### PAGE EXCERPT
-- -- --

NBA, We Reminisce / Apr 22, 2010 / 8:00 pm

Throwback Thursdays: James Worthy

Welcome back for Week 2 of Throwback Thursdays with the Coach. Being that we started with Boston Celtic great Robert Parish last week, we need to show some respect to the second greatest franchise in league history, the Los Angeles Lakers. Today’s choice was actually the only Laker from Showtime who ever had a chance for his throwback to land in the Coach’s collection, as having a Magic Johnson joint was never an option. Big Game James Worthy was not only an all-time great Laker; he was an all-time great player – both at the collegiate and pro level.

While Michael Jordan hit the most memorable shot in North Carolina history in 1982, the best player on that ’82 NCAA Championship team was the All-American James Worthy. Following a McDonald’s High School All-American honor in 1979, Worthy spent three years playing for Dean Smith at Chapel Hill before turning pro after his junior season.

-- -- --

### GIVEN INSTRUCTION 1
From the James Worthy post, write out the passage that begins at the words "Throwback Thursdays: James" and ends after the words "and pro level.".

[Dataset rows]
-- -- --

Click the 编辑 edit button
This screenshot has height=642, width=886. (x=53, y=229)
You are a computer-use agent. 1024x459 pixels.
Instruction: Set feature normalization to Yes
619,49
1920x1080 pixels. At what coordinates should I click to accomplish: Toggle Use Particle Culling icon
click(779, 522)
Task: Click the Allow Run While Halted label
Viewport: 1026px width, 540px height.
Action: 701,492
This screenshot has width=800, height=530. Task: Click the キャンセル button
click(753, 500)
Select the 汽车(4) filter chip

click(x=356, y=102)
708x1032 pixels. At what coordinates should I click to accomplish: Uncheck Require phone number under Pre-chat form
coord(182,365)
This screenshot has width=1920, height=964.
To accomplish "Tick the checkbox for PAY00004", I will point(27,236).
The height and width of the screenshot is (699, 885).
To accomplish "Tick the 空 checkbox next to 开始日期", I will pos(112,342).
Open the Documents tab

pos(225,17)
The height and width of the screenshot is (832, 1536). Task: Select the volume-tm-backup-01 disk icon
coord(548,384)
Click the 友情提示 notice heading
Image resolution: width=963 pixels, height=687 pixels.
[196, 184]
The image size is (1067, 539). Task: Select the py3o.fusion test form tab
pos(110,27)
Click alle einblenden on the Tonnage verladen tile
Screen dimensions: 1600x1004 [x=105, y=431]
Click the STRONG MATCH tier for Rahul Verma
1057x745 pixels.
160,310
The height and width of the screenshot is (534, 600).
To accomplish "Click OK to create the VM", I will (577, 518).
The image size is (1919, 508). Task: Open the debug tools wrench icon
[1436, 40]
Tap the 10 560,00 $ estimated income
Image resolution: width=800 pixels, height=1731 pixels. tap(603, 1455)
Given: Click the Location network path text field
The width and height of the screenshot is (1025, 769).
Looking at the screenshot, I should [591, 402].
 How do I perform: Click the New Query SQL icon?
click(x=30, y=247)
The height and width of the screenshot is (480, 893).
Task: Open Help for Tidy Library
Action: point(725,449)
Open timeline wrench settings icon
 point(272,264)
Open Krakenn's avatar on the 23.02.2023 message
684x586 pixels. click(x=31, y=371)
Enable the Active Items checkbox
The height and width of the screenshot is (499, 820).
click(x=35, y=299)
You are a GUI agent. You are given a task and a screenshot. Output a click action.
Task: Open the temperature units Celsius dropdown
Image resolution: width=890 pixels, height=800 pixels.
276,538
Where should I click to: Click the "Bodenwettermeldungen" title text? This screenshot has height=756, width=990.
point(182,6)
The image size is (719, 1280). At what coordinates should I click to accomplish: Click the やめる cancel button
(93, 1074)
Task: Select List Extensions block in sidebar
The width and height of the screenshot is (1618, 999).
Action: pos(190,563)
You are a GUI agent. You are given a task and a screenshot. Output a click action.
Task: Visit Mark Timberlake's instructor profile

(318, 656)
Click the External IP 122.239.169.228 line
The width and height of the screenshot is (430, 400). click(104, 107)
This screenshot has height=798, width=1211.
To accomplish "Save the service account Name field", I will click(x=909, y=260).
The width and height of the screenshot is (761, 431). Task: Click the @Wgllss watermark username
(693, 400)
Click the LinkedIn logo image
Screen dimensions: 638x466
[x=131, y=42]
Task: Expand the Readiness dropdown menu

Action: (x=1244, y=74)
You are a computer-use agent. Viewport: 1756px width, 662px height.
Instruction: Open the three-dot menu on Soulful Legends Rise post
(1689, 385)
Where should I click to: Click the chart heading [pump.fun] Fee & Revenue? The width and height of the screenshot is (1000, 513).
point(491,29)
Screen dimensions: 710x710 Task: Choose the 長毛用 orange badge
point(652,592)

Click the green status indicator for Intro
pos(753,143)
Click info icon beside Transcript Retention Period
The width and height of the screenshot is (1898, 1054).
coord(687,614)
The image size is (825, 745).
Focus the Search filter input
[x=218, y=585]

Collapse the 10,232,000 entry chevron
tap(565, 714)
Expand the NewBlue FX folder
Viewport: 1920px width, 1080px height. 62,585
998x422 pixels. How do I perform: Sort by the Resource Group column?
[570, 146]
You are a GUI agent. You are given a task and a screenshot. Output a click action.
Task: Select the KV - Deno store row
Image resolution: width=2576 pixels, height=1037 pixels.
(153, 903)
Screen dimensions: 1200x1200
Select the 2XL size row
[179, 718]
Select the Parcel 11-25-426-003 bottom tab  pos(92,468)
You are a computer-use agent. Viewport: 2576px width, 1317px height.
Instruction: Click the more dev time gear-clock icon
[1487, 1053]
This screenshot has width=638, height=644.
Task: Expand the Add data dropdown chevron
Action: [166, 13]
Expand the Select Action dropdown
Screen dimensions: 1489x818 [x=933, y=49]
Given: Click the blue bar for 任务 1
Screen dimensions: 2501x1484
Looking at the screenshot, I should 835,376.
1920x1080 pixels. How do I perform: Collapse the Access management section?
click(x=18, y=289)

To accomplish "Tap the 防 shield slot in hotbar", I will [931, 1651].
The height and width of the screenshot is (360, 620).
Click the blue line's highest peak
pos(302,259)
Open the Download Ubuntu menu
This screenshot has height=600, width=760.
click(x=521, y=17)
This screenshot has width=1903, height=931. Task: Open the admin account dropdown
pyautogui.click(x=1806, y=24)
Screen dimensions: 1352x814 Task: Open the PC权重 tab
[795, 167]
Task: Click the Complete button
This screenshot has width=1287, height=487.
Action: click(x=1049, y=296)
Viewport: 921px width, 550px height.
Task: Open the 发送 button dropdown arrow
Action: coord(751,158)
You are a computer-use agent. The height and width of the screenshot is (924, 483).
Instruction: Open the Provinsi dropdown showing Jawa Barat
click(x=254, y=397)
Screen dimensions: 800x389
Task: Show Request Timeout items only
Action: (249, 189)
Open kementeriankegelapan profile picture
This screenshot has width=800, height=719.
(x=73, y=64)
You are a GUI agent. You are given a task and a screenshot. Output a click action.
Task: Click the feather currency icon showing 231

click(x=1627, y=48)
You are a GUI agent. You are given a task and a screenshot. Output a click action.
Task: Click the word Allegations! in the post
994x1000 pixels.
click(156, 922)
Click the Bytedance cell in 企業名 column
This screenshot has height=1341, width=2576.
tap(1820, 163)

-- -- --

### GIVEN INSTRUCTION 2
Rewrite the dataset rows from their first line through the line containing "click(x=356, y=102)", swapping "button" for "control" and changing nothing else.

### TASK RESULT 1
Throwback Thursdays: James Worthy

Welcome back for Week 2 of Throwback Thursdays with the Coach. Being that we started with Boston Celtic great Robert Parish last week, we need to show some respect to the second greatest franchise in league history, the Los Angeles Lakers. Today’s choice was actually the only Laker from Showtime who ever had a chance for his throwback to land in the Coach’s collection, as having a Magic Johnson joint was never an option. Big Game James Worthy was not only an all-time great Laker; he was an all-time great player – both at the collegiate and pro level.

### TASK RESULT 2
Click the 编辑 edit control
This screenshot has height=642, width=886. (x=53, y=229)
You are a computer-use agent. 1024x459 pixels.
Instruction: Set feature normalization to Yes
619,49
1920x1080 pixels. At what coordinates should I click to accomplish: Toggle Use Particle Culling icon
click(779, 522)
Task: Click the Allow Run While Halted label
Viewport: 1026px width, 540px height.
Action: 701,492
This screenshot has width=800, height=530. Task: Click the キャンセル control
click(753, 500)
Select the 汽车(4) filter chip

click(x=356, y=102)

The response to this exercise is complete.